:: Selected text ::

I did sudo rfkill unblock all. Could you help me in proceeding further.?


----------



## nims11 (Sep 15, 2011)

isnt the wifi working now?
post the output of *rfkill list all*.


----------



## vaithy (Sep 15, 2011)

Hi  praghateesh

'Yureka'

Now I've the solution is nearer.. so don't lose hope!

Just Go back to your problem..let us think logically..
what is your wireless product id?
RT 3090


what is the driver used here (verify thecommand output'nm-tool' ?



> Device: wlan0 ----------------------------------------------------------------
> Type:              802.11 WiFi
> Driver:            rt2800pci



you have a incompatible wifi driver installed...

update your repositories.. click on 'additional drivers' in menu tool
now observe whether correct driver is shown?install with its.. alternatively you can search in the synaptic package manager, if old driver rt2800 is there.. uninstalled it then again installed the correct driver,along with its dkms files(file with the driver names suffix with dkms).. again report..
with regards,
vaithy


----------



## Pragadheesh (Sep 16, 2011)

Vaithy,

Clicking on Additional Drivers, I got the following error message, "Downloading package indexes failed, please check your network status. Most drivers will not be available". Is there any other way to get the drivers.?

@nims11:
The result of rfkill list all seems the same.

prag:~$ rfkill list all
0: ideapad_wlan: Wireless LAN
Soft blocked: no
Hard blocked: no
1: acer-wireless: Wireless LAN
Soft blocked: yes
Hard blocked: no 
2: phy0: Wireless LAN
Soft blocked: no
Hard blocked: no


----------



## nims11 (Sep 16, 2011)

ok, i have seen this problem a quite a times with laptops. for few, i have solved it by manually compiling and installing the driver and updating the kernel. updating the kernel also solved audio driver problems.

anyways, first of all update your kernel. here is how
Linux 3.0 under Ubuntu ‘natty’ 11.04 – Marcin Juszkiewicz

then again see if things are working.


----------



## Pragadheesh (Sep 16, 2011)

Updated the kernel and ended up with Black screen.  I installed Linux 3.0 kernel image, module init tools and procps. Then did a reboot and chose ubuntu in bootloader. After that am stuck with black screen.

:::
:: Record excerpts ::

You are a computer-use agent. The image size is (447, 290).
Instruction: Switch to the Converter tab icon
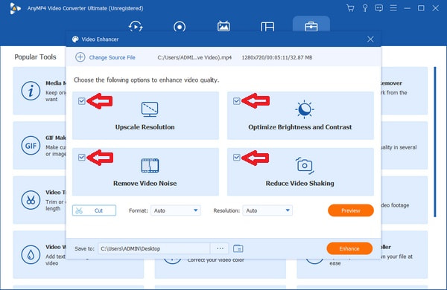pos(136,27)
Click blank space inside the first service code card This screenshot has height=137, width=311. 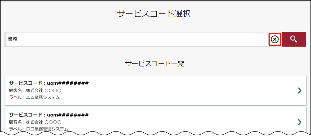click(x=178, y=90)
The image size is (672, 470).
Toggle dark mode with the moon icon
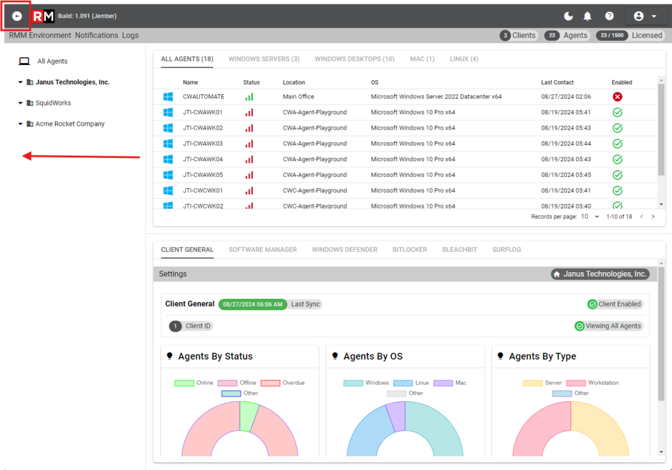(568, 16)
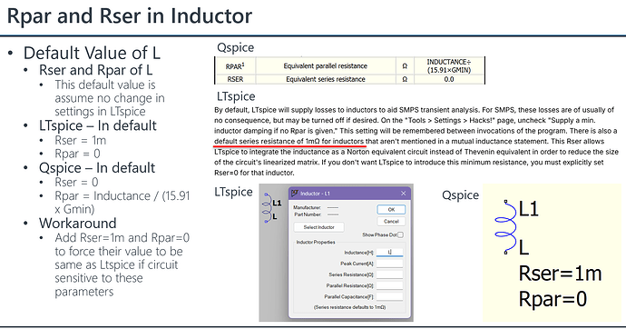Viewport: 626px width, 329px height.
Task: Click the Parallel Capacitance[F] field
Action: click(x=389, y=296)
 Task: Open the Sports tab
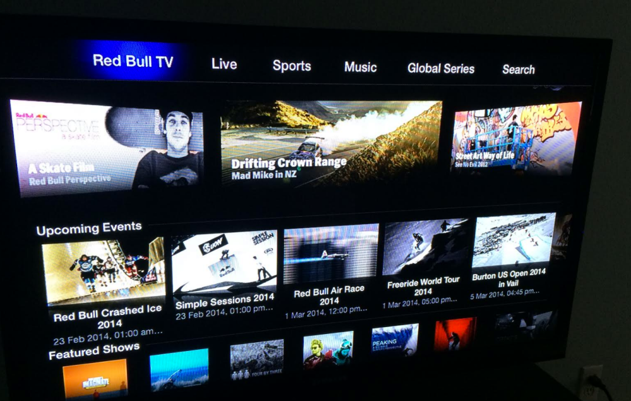click(292, 66)
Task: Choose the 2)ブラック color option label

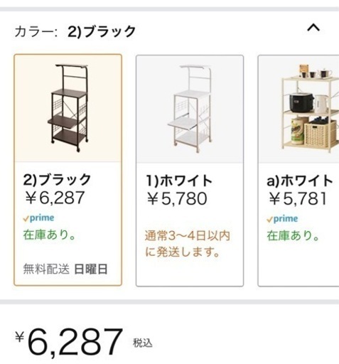Action: tap(57, 180)
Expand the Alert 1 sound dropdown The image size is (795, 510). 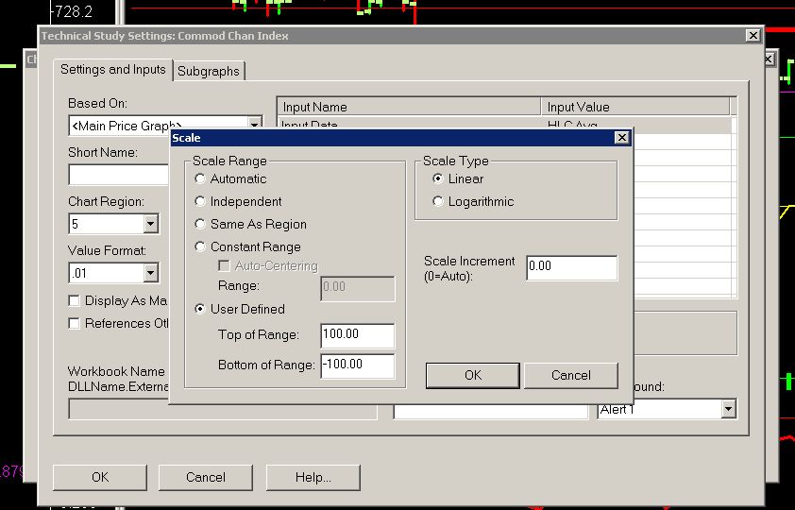[728, 409]
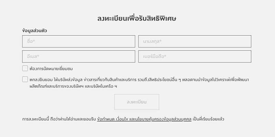
Task: Click the ต้องการนัดหมายเยี่ยมชม label text
Action: [51, 69]
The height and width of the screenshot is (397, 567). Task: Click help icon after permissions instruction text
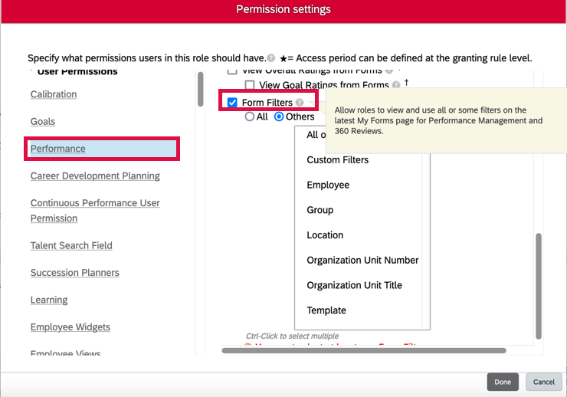pos(271,58)
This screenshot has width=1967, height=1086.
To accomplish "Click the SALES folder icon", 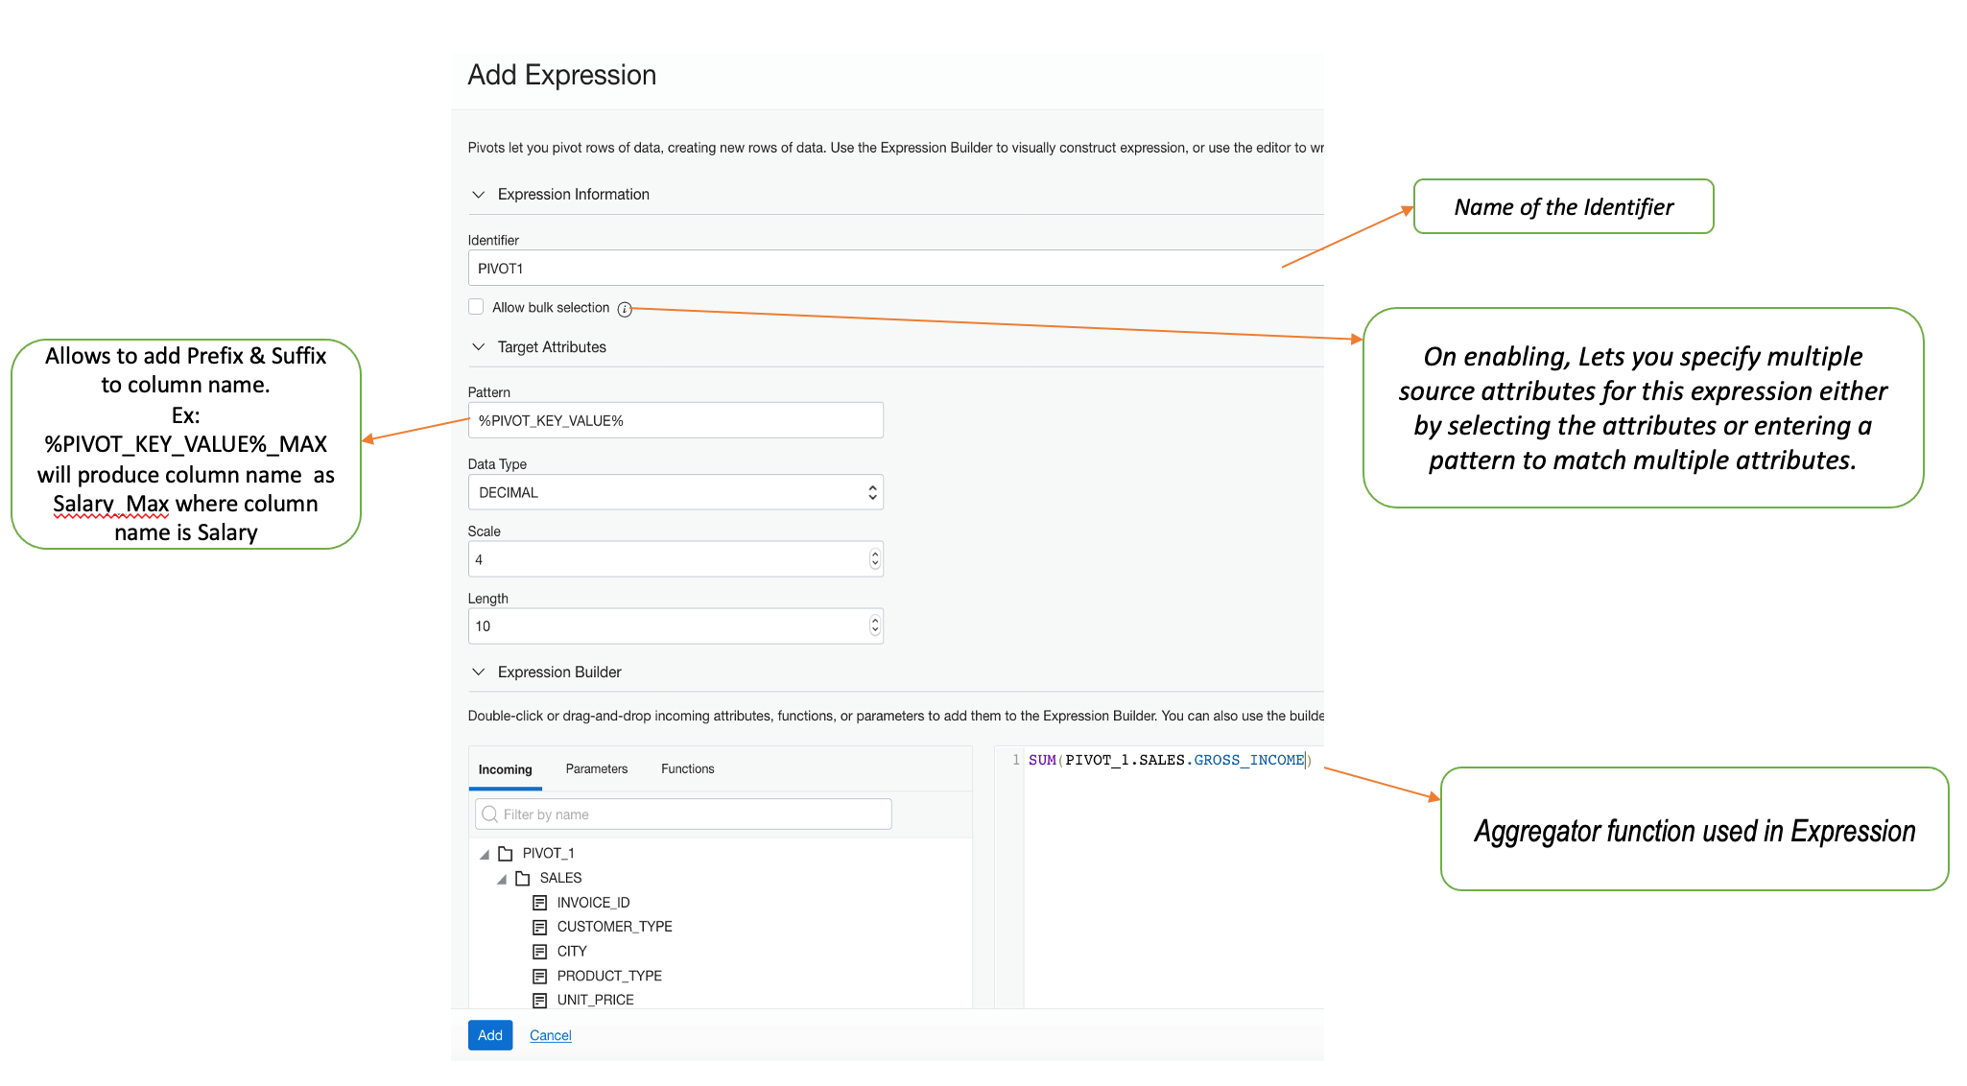I will [523, 878].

:::

Write out everything in the wifi driver thread from "Clicking on Additional" down to "get the drivers.?", swapping "network status" for "internet connection".

◆ Exercise answer ◆
Clicking on Additional Drivers, I got the following error message, "Downloading package indexes failed, please check your internet connection. Most drivers will not be available". Is there any other way to get the drivers.?